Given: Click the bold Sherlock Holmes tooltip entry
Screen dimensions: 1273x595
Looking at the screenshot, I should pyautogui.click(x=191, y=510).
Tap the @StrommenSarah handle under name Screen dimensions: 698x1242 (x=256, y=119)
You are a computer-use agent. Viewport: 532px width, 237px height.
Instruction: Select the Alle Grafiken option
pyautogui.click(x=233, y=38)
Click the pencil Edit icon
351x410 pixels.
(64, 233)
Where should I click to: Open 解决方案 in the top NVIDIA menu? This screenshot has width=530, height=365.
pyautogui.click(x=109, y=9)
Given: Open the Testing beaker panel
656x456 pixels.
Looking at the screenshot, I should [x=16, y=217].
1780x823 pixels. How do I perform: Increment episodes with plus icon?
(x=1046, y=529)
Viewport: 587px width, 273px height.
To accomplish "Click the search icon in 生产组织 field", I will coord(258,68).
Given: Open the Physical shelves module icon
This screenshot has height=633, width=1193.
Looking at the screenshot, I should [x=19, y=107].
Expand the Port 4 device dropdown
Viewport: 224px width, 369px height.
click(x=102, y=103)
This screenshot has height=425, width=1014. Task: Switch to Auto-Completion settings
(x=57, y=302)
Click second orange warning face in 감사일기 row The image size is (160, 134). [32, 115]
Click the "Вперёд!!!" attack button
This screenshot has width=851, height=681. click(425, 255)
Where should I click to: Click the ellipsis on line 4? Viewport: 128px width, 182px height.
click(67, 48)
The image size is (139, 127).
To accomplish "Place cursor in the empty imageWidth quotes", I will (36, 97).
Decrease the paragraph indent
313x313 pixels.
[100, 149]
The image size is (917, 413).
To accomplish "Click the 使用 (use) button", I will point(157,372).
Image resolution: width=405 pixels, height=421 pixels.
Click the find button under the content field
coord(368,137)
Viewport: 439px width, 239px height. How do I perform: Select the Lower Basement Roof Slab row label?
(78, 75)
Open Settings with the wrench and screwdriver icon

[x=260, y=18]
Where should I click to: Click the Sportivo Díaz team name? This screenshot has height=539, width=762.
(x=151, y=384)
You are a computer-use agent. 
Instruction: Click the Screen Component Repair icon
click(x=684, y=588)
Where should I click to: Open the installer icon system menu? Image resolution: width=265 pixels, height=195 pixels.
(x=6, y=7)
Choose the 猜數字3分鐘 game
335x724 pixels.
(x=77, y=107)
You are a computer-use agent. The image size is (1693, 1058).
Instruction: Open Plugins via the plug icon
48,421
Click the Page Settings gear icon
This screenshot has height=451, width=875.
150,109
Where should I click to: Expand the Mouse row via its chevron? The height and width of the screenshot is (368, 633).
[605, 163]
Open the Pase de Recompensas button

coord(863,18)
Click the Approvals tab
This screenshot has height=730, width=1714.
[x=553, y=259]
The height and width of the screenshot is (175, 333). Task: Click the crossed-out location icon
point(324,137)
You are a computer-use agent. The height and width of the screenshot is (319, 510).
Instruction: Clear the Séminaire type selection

[Required action] Once the listing has been read, copy every line of it exactly.

[Written answer]
Given: Click the bold Sherlock Holmes tooltip entry
Screen dimensions: 1273x595
Looking at the screenshot, I should pyautogui.click(x=191, y=510).
Tap the @StrommenSarah handle under name Screen dimensions: 698x1242 (x=256, y=119)
You are a computer-use agent. Viewport: 532px width, 237px height.
Instruction: Select the Alle Grafiken option
pyautogui.click(x=233, y=38)
Click the pencil Edit icon
351x410 pixels.
(64, 233)
Where should I click to: Open 解决方案 in the top NVIDIA menu? This screenshot has width=530, height=365.
pyautogui.click(x=109, y=9)
Given: Open the Testing beaker panel
656x456 pixels.
Looking at the screenshot, I should [x=16, y=217].
1780x823 pixels. How do I perform: Increment episodes with plus icon?
(x=1046, y=529)
Viewport: 587px width, 273px height.
To accomplish "Click the search icon in 生产组织 field", I will coord(258,68).
Given: Open the Physical shelves module icon
This screenshot has height=633, width=1193.
Looking at the screenshot, I should [x=19, y=107].
Expand the Port 4 device dropdown
Viewport: 224px width, 369px height.
click(x=102, y=103)
This screenshot has height=425, width=1014. Task: Switch to Auto-Completion settings
(x=57, y=302)
Click second orange warning face in 감사일기 row The image size is (160, 134). [32, 115]
Click the "Вперёд!!!" attack button
This screenshot has width=851, height=681. click(425, 255)
Where should I click to: Click the ellipsis on line 4? Viewport: 128px width, 182px height.
click(67, 48)
The image size is (139, 127).
To accomplish "Place cursor in the empty imageWidth quotes", I will (36, 97).
Decrease the paragraph indent
313x313 pixels.
[100, 149]
The image size is (917, 413).
To accomplish "Click the 使用 (use) button", I will point(157,372).
Image resolution: width=405 pixels, height=421 pixels.
Click the find button under the content field
coord(368,137)
Viewport: 439px width, 239px height. How do I perform: Select the Lower Basement Roof Slab row label?
(78, 75)
Open Settings with the wrench and screwdriver icon

[x=260, y=18]
Where should I click to: Click the Sportivo Díaz team name? This screenshot has height=539, width=762.
(x=151, y=384)
You are a computer-use agent. 
Instruction: Click the Screen Component Repair icon
click(x=684, y=588)
Where should I click to: Open the installer icon system menu? Image resolution: width=265 pixels, height=195 pixels.
(x=6, y=7)
Choose the 猜數字3分鐘 game
335x724 pixels.
(x=77, y=107)
You are a computer-use agent. The image size is (1693, 1058).
Instruction: Open Plugins via the plug icon
48,421
Click the Page Settings gear icon
This screenshot has height=451, width=875.
150,109
Where should I click to: Expand the Mouse row via its chevron? The height and width of the screenshot is (368, 633).
[605, 163]
Open the Pase de Recompensas button

coord(863,18)
Click the Approvals tab
This screenshot has height=730, width=1714.
[x=553, y=259]
The height and width of the screenshot is (175, 333). Task: Click the crossed-out location icon
point(324,137)
You are a computer-use agent. The height and width of the screenshot is (319, 510).
Instruction: Clear the Séminaire type selection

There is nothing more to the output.